The task: Exactly the lines below from the one with "Viewport: 1309px width, 867px height." up to and including the one with "Viewport: 706px width, 570px height." make up the answer, with nothing else added.

Material for this exercise:

────────────────

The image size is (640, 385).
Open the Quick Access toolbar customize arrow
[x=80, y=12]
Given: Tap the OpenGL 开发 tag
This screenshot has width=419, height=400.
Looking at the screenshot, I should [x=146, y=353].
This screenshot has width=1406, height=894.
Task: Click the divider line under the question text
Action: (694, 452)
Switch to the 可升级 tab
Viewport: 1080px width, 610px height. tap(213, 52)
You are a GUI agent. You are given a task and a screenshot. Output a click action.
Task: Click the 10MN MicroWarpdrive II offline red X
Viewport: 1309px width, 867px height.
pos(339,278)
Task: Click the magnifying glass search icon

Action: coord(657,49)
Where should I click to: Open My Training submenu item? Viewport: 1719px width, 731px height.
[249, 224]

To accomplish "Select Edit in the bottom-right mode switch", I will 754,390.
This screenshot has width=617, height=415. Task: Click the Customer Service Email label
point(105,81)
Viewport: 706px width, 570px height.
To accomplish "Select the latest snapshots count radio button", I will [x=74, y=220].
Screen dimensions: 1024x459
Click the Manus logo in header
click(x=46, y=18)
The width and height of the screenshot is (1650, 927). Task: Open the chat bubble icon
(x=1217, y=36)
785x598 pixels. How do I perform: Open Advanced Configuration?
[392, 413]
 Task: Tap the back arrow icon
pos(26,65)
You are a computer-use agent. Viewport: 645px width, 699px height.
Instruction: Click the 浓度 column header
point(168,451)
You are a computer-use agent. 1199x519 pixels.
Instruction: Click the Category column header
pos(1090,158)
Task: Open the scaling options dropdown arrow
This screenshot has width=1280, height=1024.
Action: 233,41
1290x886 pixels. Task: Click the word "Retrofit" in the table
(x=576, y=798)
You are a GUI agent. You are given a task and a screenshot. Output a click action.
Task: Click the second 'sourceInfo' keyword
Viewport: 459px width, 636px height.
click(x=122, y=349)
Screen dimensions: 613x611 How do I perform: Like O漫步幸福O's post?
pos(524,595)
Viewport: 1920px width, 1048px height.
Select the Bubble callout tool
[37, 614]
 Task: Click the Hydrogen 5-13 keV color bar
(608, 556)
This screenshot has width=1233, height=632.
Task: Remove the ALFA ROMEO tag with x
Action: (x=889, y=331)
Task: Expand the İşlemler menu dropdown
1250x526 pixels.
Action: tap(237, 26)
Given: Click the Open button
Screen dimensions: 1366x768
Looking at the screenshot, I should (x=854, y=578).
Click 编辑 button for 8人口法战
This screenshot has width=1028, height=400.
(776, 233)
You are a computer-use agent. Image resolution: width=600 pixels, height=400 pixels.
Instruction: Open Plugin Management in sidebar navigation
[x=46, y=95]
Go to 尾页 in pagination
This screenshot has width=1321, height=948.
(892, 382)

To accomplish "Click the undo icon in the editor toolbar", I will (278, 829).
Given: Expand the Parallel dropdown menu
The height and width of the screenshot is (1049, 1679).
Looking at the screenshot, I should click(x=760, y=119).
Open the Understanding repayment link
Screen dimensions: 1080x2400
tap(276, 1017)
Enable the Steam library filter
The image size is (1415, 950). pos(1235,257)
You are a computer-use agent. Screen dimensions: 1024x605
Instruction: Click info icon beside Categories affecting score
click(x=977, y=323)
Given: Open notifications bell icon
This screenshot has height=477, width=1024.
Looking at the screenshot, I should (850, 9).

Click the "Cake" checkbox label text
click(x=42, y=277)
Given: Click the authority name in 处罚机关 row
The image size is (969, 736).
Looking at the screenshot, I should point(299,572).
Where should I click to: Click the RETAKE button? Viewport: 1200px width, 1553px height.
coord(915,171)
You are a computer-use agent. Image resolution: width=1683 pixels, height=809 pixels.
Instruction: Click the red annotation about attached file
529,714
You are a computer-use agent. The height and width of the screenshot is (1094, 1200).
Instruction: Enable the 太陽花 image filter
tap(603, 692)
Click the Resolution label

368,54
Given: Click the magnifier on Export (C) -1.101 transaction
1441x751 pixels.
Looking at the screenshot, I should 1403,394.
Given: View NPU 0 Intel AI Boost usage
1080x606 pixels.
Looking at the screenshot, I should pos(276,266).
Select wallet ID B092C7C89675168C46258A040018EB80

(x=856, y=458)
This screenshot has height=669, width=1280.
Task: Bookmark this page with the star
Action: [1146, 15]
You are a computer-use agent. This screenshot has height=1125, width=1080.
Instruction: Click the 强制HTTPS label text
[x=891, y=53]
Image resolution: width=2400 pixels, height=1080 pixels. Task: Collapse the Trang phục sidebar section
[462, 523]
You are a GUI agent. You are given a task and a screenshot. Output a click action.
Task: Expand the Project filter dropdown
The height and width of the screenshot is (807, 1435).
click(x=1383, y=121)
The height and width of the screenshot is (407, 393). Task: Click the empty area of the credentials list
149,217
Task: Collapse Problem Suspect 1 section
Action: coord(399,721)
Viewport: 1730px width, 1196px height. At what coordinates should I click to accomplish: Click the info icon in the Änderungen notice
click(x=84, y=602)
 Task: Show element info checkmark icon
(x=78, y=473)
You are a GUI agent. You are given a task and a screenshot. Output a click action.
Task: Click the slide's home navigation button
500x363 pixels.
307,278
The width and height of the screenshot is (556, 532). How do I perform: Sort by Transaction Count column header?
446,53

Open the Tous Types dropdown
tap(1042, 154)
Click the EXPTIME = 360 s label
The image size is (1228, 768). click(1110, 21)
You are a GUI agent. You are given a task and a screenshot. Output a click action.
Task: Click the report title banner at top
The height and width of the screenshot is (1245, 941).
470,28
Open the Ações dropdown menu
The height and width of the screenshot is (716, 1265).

────────────────

Solution to the exercise:
Viewport: 1309px width, 867px height.
pos(339,278)
Task: Click the magnifying glass search icon

Action: coord(657,49)
Where should I click to: Open My Training submenu item? Viewport: 1719px width, 731px height.
[249, 224]

To accomplish "Select Edit in the bottom-right mode switch", I will 754,390.
This screenshot has width=617, height=415. Task: Click the Customer Service Email label
point(105,81)
Viewport: 706px width, 570px height.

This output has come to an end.